Onggi’s glyphs can be divided into glyphs formed during the molding process and glyphs generated during the process.
The decorative glyphs in the molding process are naturally created and intentionally created during the process of making the earthenware. In the process of smoothing the surface by hitting with a bat with a woodcut or a rope or symbols engraved on the water wheel placed on the bottom of the earthenware wheel are naturally formed patterns. The representative artificial glyphs that were intentionally created using hands and tools include geungaeddi, mokjulddi, sonddi, apinmun. The geungaeddi (the ladder-shaped tool made of persimmon tree or duckwood) is inserted into the root line. Inside and outside the walls, there are hand straps that hold both hands and rotate the spinning wheel to create a glyph, and pressure humanoids that press and decorate the walls at regular intervals using tools.
After applying the glaze on the first dried earthenware, the patterns are applied on the surface of the earthenware using hands or roots. The sign language in this process expresses the liberty, speed, and simplicity of the common people.
In Chuihuamen, there are Hohyeong-mun, Yongsucheol-mun, Pagokseon-mun, Pasang-mun, Sanhyeong-mun, Wun-mun, Hae-mun, Cho-mun, and Jukyup-mun.
③ Regional characteristics of Onggi
Onggi looks different depending on the natural environment of each region. Depending on the region, types, techniques, and patterns are not uniform, but each has its own unique form.
The Gaeseong region has rounded shape, and was engraved on the surface with engraved lines or embossed lines, or fish and glyphs.
Pyongyang’s bowls are similar to Gaeseong’s in their overall appearance. They made their mouths wide so that they could receive a lot of sunlight in the container so they could withstand the cold.
Seoul and Gyeonggi-do have a slim and slender appearance, with similar size of mouth and bottom diameter. It has various patterns painted with roots and by hand. The central region is the central region of the northern and southern provinces and is a compromise between the other two provinces. The lid is characterized by the use of a lotus bud-shaped handle.
Gangwon-do has a look that is similar to that of Gyeonggi-do. The inclination of the shoulder is steep and the mouth is wider. In addition, small forms of Onggi can be seen, which are easy to transport in mountainous areas.

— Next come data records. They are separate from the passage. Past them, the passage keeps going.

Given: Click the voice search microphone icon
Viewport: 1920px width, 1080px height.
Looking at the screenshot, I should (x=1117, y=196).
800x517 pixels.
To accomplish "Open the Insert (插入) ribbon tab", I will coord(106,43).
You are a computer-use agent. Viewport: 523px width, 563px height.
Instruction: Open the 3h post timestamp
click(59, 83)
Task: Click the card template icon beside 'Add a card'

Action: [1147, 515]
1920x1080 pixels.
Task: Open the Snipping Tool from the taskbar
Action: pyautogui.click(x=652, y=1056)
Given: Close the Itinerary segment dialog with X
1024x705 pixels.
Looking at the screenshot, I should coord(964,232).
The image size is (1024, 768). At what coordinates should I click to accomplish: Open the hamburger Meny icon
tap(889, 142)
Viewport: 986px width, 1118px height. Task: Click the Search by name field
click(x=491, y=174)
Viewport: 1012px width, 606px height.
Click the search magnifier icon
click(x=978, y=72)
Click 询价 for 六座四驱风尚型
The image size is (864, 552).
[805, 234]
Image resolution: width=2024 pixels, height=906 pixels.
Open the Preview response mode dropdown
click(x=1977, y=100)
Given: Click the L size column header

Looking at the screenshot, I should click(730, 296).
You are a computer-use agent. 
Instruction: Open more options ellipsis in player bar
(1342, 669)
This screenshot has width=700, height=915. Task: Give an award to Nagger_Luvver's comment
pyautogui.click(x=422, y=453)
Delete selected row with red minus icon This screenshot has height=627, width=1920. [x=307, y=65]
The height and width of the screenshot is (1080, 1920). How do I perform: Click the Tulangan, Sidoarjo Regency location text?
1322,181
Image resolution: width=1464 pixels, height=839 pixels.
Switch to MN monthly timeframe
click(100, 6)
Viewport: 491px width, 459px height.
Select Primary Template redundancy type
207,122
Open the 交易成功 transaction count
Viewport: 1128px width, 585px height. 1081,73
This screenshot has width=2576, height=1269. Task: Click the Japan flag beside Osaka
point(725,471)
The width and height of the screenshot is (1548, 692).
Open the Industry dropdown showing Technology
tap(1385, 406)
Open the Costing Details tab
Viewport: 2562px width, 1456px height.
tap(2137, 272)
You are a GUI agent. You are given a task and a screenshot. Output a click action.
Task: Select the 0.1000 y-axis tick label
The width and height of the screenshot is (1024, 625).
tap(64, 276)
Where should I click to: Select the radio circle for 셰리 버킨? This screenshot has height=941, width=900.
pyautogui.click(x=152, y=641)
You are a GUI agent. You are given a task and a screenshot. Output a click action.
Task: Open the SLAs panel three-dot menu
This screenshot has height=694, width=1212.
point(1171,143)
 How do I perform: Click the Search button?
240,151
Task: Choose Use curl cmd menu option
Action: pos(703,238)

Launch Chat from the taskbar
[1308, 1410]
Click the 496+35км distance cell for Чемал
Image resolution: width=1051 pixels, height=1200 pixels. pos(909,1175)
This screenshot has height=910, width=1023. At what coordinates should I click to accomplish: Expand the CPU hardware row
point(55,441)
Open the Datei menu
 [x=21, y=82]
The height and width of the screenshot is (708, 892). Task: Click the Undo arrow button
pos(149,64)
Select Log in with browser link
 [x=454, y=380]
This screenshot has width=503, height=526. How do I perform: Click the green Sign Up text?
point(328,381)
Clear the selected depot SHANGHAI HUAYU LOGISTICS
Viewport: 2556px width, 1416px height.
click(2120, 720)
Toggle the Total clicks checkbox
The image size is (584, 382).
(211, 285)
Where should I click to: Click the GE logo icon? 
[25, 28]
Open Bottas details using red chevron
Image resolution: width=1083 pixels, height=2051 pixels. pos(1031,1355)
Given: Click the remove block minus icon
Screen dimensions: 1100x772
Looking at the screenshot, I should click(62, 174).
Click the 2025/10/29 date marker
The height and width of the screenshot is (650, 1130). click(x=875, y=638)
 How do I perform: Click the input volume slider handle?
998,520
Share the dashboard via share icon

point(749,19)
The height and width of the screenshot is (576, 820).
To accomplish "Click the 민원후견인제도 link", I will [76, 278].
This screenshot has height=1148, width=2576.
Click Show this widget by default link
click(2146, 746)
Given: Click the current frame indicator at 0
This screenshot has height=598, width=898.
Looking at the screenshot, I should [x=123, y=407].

Chungcheong-do has a high neck and a little bit outward shape, and the glyphs show the appearance of crucian carp, orchid and butterfly.
Jeolla-do has a wider mouth and wider belly than the mouth. It circulates from the shoulders to the bottom. Patterns include forests, carp, grapes, and caps with helmets or three-story round towers. Occasionally, a soraegi is covered as a lid.
Gyeongsang-do has prominently protruded from the trunk, narrows sharply from the shoulder to the mouth, and the mouth is very small, and the shape of the shoulder is angled.
Jeju Island has a narrow mouth and bottom, and is called abdomen. It is made of volcanic soil and contains a lot of iron, which is red in color. In addition, due to its insufficient production capacity, a considerable amount of pottery was imported from the land, and the culture of pottery was not developed so well.
However, the regional characteristics of Onggi were gradually lost due to the expansion of the road network due to economic development and the development of transportation methods.